Stored dataset items:
───

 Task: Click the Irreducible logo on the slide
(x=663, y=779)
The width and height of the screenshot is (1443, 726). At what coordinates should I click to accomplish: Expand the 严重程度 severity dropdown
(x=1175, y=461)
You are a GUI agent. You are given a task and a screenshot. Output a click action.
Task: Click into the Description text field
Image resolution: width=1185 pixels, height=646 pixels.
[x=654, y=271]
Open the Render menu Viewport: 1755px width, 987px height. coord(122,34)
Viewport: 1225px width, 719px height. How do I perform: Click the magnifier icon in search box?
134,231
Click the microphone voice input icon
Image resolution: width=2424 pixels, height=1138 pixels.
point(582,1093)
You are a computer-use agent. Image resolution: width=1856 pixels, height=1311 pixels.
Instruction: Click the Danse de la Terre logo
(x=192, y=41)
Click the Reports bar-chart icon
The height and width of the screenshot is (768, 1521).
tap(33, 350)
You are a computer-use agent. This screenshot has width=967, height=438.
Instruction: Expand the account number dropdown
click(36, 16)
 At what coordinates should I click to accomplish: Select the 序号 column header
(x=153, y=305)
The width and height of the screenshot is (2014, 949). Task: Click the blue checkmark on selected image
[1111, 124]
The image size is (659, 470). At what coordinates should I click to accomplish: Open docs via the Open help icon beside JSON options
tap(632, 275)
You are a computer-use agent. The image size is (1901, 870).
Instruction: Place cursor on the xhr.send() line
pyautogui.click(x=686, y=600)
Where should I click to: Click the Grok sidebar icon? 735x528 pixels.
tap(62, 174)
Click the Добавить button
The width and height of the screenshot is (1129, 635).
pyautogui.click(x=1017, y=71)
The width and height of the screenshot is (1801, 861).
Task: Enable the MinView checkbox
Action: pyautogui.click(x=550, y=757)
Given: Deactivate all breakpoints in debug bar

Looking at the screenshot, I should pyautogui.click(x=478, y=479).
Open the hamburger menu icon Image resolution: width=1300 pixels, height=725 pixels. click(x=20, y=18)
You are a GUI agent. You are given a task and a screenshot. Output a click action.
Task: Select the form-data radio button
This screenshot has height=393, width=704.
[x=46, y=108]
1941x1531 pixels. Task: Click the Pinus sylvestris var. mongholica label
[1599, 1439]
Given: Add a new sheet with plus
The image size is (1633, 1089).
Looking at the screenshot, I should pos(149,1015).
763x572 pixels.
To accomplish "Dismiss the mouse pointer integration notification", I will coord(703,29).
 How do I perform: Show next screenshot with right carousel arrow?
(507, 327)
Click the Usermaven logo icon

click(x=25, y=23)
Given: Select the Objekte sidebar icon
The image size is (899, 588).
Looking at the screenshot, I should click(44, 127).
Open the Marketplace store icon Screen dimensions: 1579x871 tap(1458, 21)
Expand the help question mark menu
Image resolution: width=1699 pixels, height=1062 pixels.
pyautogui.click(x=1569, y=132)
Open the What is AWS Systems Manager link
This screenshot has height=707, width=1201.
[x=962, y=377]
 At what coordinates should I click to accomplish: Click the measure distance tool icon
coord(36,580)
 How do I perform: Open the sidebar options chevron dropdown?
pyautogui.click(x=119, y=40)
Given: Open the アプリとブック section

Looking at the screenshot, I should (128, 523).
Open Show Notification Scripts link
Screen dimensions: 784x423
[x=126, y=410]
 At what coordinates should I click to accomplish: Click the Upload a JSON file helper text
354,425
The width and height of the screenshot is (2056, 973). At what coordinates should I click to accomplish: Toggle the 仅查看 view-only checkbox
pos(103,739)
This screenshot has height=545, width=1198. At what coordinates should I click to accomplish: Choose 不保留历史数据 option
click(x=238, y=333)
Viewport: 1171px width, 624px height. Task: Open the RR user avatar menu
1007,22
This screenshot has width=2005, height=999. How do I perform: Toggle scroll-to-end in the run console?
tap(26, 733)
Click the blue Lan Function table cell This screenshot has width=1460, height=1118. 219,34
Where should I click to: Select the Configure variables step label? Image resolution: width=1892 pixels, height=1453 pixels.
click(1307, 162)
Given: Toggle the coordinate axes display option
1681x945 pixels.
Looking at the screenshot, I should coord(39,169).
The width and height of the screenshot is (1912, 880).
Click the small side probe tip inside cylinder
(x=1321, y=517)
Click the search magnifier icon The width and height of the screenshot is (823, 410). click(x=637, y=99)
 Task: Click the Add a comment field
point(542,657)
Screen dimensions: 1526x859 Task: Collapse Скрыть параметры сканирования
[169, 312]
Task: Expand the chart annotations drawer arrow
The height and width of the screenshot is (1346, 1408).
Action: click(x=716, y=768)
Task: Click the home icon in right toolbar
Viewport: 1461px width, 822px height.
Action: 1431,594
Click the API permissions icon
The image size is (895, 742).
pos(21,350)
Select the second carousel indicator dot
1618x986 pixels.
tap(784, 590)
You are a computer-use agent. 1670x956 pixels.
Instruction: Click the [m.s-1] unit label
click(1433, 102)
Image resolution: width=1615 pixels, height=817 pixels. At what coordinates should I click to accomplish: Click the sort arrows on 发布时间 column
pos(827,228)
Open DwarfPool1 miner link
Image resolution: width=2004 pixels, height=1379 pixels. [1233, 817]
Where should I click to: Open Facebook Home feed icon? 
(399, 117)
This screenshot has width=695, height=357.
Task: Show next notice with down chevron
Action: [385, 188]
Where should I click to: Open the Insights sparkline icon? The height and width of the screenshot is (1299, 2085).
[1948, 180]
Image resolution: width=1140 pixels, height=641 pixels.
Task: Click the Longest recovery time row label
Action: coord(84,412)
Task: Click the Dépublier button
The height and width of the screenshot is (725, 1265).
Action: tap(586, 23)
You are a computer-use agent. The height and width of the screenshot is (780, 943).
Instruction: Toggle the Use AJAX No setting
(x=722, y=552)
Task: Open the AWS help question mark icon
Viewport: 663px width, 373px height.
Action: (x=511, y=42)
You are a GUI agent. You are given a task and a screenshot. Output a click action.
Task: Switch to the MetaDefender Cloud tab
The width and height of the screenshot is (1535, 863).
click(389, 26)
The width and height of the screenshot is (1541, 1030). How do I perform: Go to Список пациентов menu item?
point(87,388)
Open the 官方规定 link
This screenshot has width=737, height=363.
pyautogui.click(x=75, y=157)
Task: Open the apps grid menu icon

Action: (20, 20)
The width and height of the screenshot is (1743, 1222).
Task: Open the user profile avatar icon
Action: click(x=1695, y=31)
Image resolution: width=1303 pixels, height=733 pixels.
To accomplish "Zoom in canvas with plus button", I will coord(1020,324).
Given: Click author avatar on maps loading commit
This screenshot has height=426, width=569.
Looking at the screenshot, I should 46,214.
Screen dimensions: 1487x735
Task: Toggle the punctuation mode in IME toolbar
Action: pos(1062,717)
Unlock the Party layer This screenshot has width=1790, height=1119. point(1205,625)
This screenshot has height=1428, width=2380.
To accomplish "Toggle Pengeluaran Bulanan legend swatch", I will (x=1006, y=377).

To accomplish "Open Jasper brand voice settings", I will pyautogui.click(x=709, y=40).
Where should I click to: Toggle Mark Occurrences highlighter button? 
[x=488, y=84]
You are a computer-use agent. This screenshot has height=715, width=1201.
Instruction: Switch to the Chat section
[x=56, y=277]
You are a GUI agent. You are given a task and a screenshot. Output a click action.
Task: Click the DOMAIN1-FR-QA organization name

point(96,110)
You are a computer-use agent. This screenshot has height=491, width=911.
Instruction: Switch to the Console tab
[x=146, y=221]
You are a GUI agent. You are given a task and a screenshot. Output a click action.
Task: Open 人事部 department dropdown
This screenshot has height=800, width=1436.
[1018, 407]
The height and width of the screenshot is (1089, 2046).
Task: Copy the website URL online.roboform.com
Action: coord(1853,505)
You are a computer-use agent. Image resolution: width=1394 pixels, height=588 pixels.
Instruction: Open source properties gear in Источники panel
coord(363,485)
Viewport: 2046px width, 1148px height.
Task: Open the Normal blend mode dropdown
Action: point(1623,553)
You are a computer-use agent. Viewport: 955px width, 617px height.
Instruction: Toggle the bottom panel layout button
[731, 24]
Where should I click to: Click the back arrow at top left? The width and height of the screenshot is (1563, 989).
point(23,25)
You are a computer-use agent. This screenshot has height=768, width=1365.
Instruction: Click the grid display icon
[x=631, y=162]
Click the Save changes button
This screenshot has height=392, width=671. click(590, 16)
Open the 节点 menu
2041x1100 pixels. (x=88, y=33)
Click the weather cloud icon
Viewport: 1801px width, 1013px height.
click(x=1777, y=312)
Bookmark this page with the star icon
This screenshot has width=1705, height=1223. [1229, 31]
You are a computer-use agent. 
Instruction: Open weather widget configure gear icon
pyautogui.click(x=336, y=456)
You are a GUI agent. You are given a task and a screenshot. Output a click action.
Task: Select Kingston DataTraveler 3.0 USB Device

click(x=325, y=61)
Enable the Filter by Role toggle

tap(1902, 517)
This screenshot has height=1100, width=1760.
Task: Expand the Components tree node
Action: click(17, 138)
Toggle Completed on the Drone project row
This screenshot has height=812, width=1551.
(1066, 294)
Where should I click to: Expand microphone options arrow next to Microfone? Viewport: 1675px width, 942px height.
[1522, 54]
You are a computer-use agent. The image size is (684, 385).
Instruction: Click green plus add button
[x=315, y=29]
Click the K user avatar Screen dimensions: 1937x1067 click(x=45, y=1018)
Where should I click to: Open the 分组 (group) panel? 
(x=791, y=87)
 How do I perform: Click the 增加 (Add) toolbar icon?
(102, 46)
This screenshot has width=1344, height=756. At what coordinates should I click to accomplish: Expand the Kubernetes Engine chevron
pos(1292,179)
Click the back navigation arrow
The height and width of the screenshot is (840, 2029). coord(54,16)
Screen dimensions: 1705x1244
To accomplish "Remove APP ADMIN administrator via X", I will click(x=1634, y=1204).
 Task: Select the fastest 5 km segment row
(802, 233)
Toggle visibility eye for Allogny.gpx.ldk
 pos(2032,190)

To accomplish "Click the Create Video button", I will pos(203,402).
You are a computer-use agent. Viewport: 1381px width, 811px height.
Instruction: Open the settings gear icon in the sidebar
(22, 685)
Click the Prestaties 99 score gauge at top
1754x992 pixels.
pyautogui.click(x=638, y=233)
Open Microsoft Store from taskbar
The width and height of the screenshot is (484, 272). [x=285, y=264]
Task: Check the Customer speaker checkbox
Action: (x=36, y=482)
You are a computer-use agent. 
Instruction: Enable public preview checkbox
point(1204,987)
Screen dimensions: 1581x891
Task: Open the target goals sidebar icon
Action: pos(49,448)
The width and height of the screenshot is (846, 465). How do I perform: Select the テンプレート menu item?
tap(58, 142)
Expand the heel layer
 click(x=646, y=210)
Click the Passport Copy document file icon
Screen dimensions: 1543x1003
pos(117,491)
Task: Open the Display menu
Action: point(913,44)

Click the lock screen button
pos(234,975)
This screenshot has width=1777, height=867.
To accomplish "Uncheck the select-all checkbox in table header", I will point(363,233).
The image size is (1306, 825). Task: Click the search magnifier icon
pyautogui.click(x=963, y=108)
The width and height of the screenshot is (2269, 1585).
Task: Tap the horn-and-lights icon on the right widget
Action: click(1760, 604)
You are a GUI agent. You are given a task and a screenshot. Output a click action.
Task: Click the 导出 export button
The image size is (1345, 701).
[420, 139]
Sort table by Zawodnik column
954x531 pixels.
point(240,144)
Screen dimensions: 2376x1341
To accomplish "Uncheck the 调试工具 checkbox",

───

WHAT TO PRODUCE - Report every line of the records that contains the word "will".

EXERCISE RESULT -
To accomplish "Dismiss the mouse pointer integration notification", I will coord(703,29).
To accomplish "Zoom in canvas with plus button", I will coord(1020,324).
To accomplish "Toggle Pengeluaran Bulanan legend swatch", I will (x=1006, y=377).
To accomplish "Open Jasper brand voice settings", I will pyautogui.click(x=709, y=40).
To accomplish "Remove APP ADMIN administrator via X", I will click(x=1634, y=1204).
To accomplish "Click the Create Video button", I will pos(203,402).
To accomplish "Uncheck the select-all checkbox in table header", I will point(363,233).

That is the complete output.